Ein Blick auf die letzten zwölf Jahre zeigt, dass die Anlegerinnen und Anleger verwöhnt wurden. Eine Investition in den Schweizer Aktienindex SMI hat eine durchschnittliche jährliche Performance von 7,6% erbracht. Die gleiche Anlage in den amerikanischen S&P 500-Index sogar 12,5%. Haupttreiber dieser Entwicklung waren die Zentralbanken, die seit 2009 mehrere tausend Milliarden an Liquidität in die Märkte gepumpt haben, um die Wirtschaft zu stützen und die Musik am Laufen zu halten.  

 

Doch die Show der Zentralbanken ist schon seit einigen Monaten vorbei.

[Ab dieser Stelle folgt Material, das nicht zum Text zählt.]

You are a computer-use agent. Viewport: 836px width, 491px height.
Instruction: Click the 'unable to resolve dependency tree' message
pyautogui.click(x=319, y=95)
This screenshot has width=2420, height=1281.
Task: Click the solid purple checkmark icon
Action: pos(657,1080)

Liquidität wird dem Markt entzogen und die Leitzinsen werden allmählich angehoben. Das bedeutet, dass die Musik in der Wirtschaft langsam leiser wird. Diesen Umstand haben wir im Jahr 2022 in allen Anlageklassen gespürt. 

 

Wenn Sie sich die Performancezahlen seit Jahresbeginn ansehen, werden Sie feststellen, dass nur Rohstoffe eine positive Rendite erzielt haben. Überraschenderweise haben sowohl Anleihen als auch Aktien eine negative Wertentwicklung gezeigt. Diese Besonderheit ist in den letzten 100 Jahren nur dreimal aufgetreten, und zwar 1931, 1969 und eben im Jahr 2022. Normalerweise besteht eine negative Korrelation zwischen den beiden Anlageklassen Anleihen und Aktien, was die Portfolios diversifiziert und entsprechend schützt. So haben 2022 Portfolios, welche ausschliesslich aus Aktien und Anleihen bestehen, eines der schlechtesten Kalenderjahre seit einem Jahrhundert hinter sich.

 

Eine sich abschwächende Wirtschaftsleistung muss jedoch nicht zwangsläufig kurzfristig etwas Schlechtes für die Aktienmärkte bedeuten. Ich erwarte zwar, dass die Märkte volatil bleiben, aber die Zentralbanken werden darauf bedacht sein, die Wirtschaftsleistung mit ihrer Geldpolitik nicht komplett abzuwürgen. Und so gehen die Märkte davon aus, dass die Währungshüter bei den ersten Anzeichen einer abkühlenden Inflation die Zinsen nicht weiter anheben und sich wieder auf die Stützung der Konjunktur konzentrieren werden. Ganz nach dem Motto: «Oops, I did it again!»

 

Ich bin davon überzeugt, dass sich Finanzmarktanlagen mittel- bis langfristig auszahlen werden. Nicht nur die Weltbevölkerung, sondern auch die Weltwirtschaft wird in den kommenden Jahrzehnten weiter stark wachsen. Das schafft Chancen und befeuert Megatrends. 

 

Sollte Ihnen der kurzfristige Börsenlärm zu laut werden, lassen Sie sich davon nicht irritieren. Im Zweifel machen Sie es wie ich: Stellen Sie einfach das Radio ab.